Exercise brief |
Copy out the data word for word, from the line containing "The image size is (934, 624)." through the line containing "coord(115,687)", both included.

Rows |
=======
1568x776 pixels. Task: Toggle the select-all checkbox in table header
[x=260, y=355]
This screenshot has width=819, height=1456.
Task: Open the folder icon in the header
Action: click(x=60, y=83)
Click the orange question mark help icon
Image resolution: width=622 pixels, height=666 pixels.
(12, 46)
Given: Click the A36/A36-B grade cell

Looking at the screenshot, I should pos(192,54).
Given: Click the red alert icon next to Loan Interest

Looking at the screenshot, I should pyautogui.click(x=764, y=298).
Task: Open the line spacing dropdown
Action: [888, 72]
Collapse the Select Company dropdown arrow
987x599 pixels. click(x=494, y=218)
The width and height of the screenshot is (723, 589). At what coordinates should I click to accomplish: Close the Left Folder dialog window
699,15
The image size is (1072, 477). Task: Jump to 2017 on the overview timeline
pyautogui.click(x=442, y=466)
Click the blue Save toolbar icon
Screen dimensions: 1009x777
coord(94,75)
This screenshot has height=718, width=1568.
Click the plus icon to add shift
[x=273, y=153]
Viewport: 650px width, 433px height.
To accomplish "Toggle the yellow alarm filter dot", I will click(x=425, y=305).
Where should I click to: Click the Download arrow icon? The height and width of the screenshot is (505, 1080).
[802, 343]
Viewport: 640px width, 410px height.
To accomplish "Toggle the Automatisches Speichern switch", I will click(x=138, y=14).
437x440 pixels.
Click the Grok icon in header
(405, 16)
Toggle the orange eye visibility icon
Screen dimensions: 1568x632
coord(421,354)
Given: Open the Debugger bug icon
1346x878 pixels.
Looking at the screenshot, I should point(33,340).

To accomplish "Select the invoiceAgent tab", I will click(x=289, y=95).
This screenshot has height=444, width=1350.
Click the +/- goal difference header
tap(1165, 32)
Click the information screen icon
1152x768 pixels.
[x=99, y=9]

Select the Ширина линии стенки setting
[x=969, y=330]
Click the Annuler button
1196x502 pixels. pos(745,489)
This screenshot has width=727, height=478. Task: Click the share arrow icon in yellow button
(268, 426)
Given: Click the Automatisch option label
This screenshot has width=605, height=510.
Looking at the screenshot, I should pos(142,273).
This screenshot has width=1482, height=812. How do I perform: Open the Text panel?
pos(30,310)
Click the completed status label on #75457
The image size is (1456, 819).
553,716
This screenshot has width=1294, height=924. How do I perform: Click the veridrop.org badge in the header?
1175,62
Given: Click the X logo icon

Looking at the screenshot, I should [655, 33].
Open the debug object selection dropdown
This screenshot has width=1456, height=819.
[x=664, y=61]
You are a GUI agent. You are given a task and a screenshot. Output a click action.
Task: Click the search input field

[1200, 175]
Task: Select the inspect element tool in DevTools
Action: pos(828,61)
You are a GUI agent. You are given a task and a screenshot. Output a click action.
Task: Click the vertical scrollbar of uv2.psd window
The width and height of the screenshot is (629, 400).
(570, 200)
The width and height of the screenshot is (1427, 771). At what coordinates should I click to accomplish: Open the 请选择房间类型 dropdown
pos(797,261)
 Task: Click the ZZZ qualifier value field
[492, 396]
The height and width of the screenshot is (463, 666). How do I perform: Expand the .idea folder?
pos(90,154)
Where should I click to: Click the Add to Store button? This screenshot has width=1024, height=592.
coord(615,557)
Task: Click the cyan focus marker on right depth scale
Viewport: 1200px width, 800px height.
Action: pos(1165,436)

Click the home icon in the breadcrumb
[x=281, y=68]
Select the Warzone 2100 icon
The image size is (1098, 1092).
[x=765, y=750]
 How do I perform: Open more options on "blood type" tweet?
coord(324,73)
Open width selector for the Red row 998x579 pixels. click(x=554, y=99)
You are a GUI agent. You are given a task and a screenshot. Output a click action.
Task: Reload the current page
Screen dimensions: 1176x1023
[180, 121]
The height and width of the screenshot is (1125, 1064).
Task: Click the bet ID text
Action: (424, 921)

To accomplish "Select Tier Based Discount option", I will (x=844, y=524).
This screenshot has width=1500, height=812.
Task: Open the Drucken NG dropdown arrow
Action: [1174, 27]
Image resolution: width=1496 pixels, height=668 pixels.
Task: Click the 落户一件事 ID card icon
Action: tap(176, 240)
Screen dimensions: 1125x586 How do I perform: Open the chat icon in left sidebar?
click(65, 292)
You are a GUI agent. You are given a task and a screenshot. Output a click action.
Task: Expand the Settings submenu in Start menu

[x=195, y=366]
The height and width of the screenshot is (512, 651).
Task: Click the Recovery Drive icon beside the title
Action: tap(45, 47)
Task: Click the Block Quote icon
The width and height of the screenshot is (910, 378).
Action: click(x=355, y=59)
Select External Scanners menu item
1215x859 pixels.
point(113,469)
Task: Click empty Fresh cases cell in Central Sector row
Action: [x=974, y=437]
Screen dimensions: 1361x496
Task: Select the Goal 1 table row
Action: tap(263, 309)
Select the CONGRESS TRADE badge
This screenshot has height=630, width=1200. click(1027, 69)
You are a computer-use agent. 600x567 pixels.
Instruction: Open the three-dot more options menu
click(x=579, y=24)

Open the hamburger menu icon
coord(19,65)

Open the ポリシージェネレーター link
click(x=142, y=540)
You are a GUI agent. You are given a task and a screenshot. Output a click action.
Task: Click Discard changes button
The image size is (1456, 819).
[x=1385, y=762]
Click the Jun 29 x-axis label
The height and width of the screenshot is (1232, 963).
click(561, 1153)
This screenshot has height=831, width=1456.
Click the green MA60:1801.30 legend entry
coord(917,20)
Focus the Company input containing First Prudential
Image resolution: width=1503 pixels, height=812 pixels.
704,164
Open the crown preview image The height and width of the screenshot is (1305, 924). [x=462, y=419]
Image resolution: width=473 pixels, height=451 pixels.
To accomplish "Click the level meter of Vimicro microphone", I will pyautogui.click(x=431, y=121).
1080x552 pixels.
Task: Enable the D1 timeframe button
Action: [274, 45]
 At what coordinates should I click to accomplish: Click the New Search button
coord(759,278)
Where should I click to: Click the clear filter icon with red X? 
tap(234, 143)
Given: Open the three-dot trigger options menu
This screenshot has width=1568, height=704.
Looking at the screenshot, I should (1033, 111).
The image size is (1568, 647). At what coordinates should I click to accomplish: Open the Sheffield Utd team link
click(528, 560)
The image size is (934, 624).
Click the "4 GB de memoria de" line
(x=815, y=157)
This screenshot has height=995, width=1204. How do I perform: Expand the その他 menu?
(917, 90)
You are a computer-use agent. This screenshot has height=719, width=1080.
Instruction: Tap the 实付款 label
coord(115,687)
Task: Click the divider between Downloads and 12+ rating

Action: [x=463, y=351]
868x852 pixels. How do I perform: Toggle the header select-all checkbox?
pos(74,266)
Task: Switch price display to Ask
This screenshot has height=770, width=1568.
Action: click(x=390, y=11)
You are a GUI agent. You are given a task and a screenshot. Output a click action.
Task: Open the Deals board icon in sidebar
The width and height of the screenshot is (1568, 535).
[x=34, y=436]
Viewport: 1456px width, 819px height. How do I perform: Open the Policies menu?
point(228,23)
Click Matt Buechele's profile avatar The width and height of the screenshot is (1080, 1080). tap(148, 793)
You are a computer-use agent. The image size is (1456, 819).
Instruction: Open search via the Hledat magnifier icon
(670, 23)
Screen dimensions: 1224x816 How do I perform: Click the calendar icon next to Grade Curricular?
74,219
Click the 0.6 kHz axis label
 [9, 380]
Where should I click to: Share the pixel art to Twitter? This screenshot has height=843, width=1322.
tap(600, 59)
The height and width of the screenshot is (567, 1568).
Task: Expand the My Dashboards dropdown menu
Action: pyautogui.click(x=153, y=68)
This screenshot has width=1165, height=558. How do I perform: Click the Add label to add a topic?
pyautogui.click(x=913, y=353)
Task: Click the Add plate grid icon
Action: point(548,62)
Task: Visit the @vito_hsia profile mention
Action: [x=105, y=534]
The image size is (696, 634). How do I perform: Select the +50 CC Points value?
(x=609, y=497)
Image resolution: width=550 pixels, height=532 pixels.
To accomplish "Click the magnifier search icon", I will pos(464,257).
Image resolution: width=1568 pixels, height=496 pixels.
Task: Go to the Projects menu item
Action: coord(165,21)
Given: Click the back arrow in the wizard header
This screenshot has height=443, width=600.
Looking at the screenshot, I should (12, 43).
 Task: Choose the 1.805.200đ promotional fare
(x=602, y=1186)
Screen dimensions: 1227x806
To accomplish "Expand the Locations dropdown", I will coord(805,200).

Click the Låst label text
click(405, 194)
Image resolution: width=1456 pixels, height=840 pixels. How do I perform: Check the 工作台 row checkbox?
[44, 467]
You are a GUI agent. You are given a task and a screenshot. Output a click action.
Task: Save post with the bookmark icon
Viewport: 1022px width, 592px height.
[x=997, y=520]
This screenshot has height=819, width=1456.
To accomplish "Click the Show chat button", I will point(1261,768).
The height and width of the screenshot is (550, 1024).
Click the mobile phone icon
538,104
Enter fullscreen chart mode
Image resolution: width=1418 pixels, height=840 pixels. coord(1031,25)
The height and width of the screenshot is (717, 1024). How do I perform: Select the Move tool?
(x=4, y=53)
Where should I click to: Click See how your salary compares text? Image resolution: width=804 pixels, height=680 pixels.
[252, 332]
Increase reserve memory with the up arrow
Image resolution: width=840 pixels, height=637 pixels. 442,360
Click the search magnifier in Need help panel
=======
Reply to the exercise |
The image size is (934, 624).
Click the "4 GB de memoria de" line
(x=815, y=157)
This screenshot has height=995, width=1204. How do I perform: Expand the その他 menu?
(917, 90)
You are a computer-use agent. This screenshot has height=719, width=1080.
Instruction: Tap the 实付款 label
coord(115,687)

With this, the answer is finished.